▶ _Exercise_:
Going down the listing below, print exactly each line from the one with "Open the Problems view tab" up to and including the one with "Task: Select the", and skip the rest.

▶ _Data to process_:
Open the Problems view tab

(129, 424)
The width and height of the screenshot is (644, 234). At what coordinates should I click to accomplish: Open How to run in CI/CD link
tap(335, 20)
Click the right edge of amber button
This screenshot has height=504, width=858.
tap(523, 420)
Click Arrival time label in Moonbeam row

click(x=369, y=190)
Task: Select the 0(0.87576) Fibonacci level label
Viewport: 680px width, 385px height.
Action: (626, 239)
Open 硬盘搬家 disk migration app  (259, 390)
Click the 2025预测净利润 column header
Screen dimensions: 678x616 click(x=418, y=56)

---

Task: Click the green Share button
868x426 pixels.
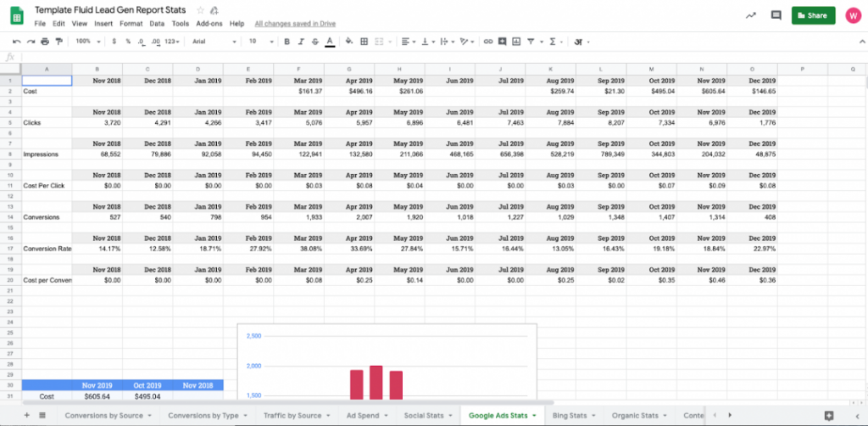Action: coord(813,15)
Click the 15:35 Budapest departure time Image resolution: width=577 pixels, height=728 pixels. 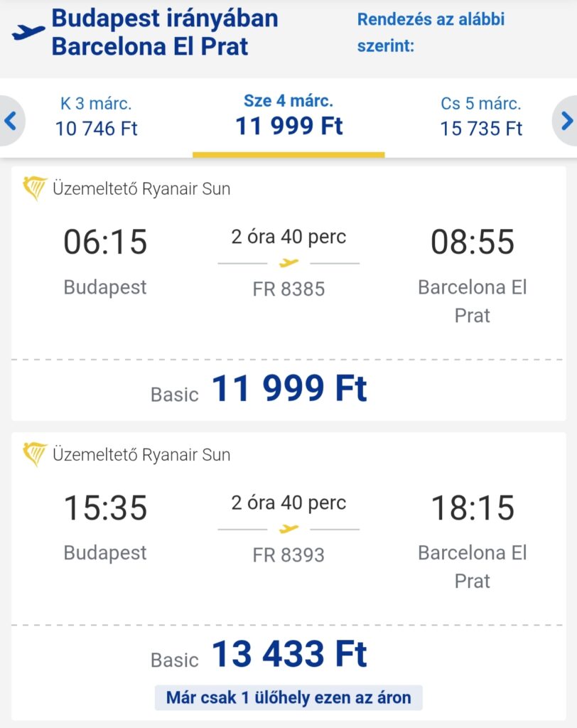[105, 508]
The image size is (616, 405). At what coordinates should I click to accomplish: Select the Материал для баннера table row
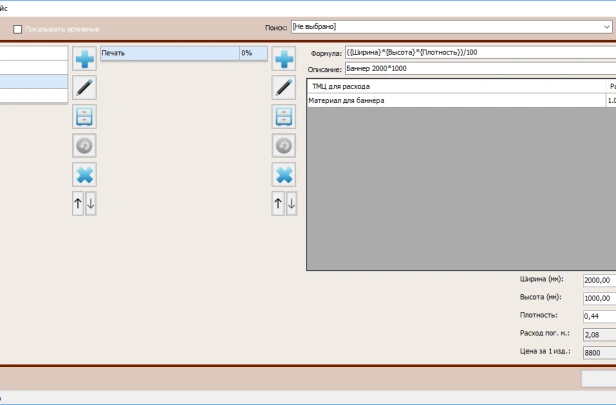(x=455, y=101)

▶ _Solution for this exercise_:
Open the Problems view tab

(129, 424)
The width and height of the screenshot is (644, 234). At what coordinates should I click to accomplish: Open How to run in CI/CD link
tap(335, 20)
Click the right edge of amber button
This screenshot has height=504, width=858.
tap(523, 420)
Click Arrival time label in Moonbeam row

click(x=369, y=190)
Task: Select the 0(0.87576) Fibonacci level label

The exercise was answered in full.